Yunis, if you have a GTR they wont quite fit... the rear arch is wider than a GTS-t so would probably bend those skirts down and under the car...


----------



## markyboy.1967 (Feb 14, 2004)

*Before and After*

Engine bay before.











During.











After.










Still got quite a way to go with the engine bay cosmetics. Ordered an SFS silicon hose set, Gredy stainless radiator top pipe, Nismo radiator cap, then its a few other bits and pieces which are undecided yet


----------



## GTR-NUTTER (Jul 9, 2002)

BLODY HELL MARK

im now blind

K


----------



## SteveC (Jul 2, 2001)

Not a skyline...

exterior









Interior before..










Exterior after









Interior after











getting signwritten soon...

see ya
Steve


----------



## Luffy (Jul 12, 2004)

Whats the real spoiler mate, might look nice on me 32


----------



## SteveC (Jul 2, 2001)

I can't remember but it was quite cheap off ebay from america. I had a bit of hassle getting it here because I forgot their dates were different, and they seemed to forget that too.

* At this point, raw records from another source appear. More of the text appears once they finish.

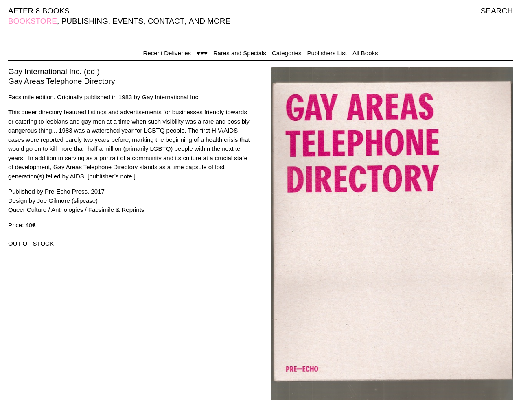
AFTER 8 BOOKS (39, 11)
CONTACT (166, 21)
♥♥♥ (202, 53)
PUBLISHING (85, 21)
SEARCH (497, 11)
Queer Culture (27, 209)
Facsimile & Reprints (116, 209)
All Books (365, 53)
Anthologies (67, 209)
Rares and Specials (240, 53)
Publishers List (327, 53)
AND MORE (210, 21)
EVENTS (128, 21)
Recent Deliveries (167, 53)
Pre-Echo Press (66, 191)
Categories (287, 53)
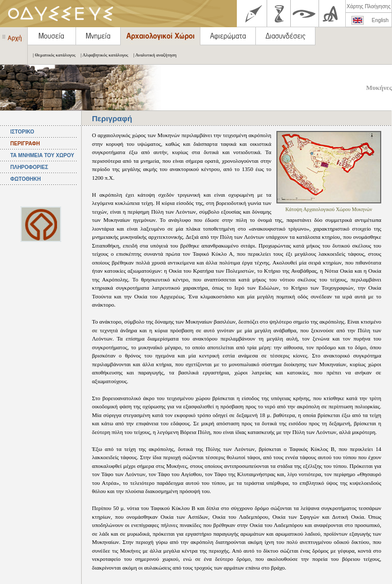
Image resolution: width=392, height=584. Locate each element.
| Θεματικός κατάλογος (51, 55)
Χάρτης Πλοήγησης (368, 6)
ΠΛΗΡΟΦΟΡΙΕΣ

it arrived in the end though...

It would look nice on a 32 though

/Steve


----------



## Luffy (Jul 12, 2004)

cheers mate, ill have a hunt around!!

by the way the car looks great!!


----------



## GTR-NUTTER (Jul 9, 2002)

LUFFY M8

try halfurds they got a carbon one thats similar, and cheap

K


----------



## Luffy (Jul 12, 2004)

cheers ill have a look,

found one on ebay for £70 but the bloke ended auction early, so ill keep looking!


----------



## BBD (May 30, 2002)

My process is LONG but anyways there was a lot in between.

First Picture of car.

And the current look


----------



## SteveC (Jul 2, 2001)

BBD that looks awesome. !!

the halfrauds one may not be wide enough from memory. Mine is the same width as the rear arches. 

That R34 looks totally menacing though.

/Steve


----------



## RB_26 (Nov 28, 2004)

What make of induction kit / pipe kit have you installed. Looks huge  :smokin:


----------



## RB_26 (Nov 28, 2004)

*Stunning engine bay.. in fact entire car!*



hipogtr said:


> Apologies for the poor picture quality - you get the basic idea.
> 
> Cya O!
> 
> ...


Awsome.  
Any chance of a tech rundown on the engine.... stunning by far the best I've seen. :smokin:


----------



## hyrev (Apr 30, 2004)

Hippo, i can barely tell the difference in the engine bay. What did you do to it?
Oh, you added some blue hoses. Ok, I see now. 

J/K-Holy Sh!t, i love that car!


----------



## JasonO (Jun 29, 2001)

Bet you can't tell what I changed


----------



## GavGTR (Jan 12, 2004)

JasonO said:


> Bet you can't tell what I changed


Maybe its the new Samsung Hairdryer on the right hand side of the engine bay - Industrail strength blower!  

Have you got it running? Interested to hear what sort of figures your getting?


----------



## Andy Hornsby (Mar 22, 2003)

Me too.


----------



## hodgie (Oct 23, 2003)

Jason, that looks stunning mate 
Just give me a ring if you need anymore masking tape


----------



## hipogtr (Feb 17, 2002)

RB_26 said:


> Any chance of a tech rundown on the engine.... stunning by far the best I've seen. :smokin:


It would be a bit long to run the spec list.  Basically, its a full house engine build by Top Secret. Everythng you'd need for a reliable 800whp has been done (e.g 2.8ltr kit, twin 3037S turbines, 272s in/ex, single throttle setup, 1000cc injectors, etc. etc. etc). If you do a Search on the board, you'll see other posts relating to performance.

Cya O!


----------



## Guest (Jan 15, 2005)

Aw well, makes me kinda nostalgic for that RB26 I miss so much....

Before..









VTEC Power is great, but the RB26 is king:

After...

















Not knocking the NSX, a bloody fine car, but RB26 will always be my god 

Peace,

Glen


----------



## GTRalex (Jan 21, 2005)

'RB 26' you have done your engine very vey well. looks amazing. BLING.


----------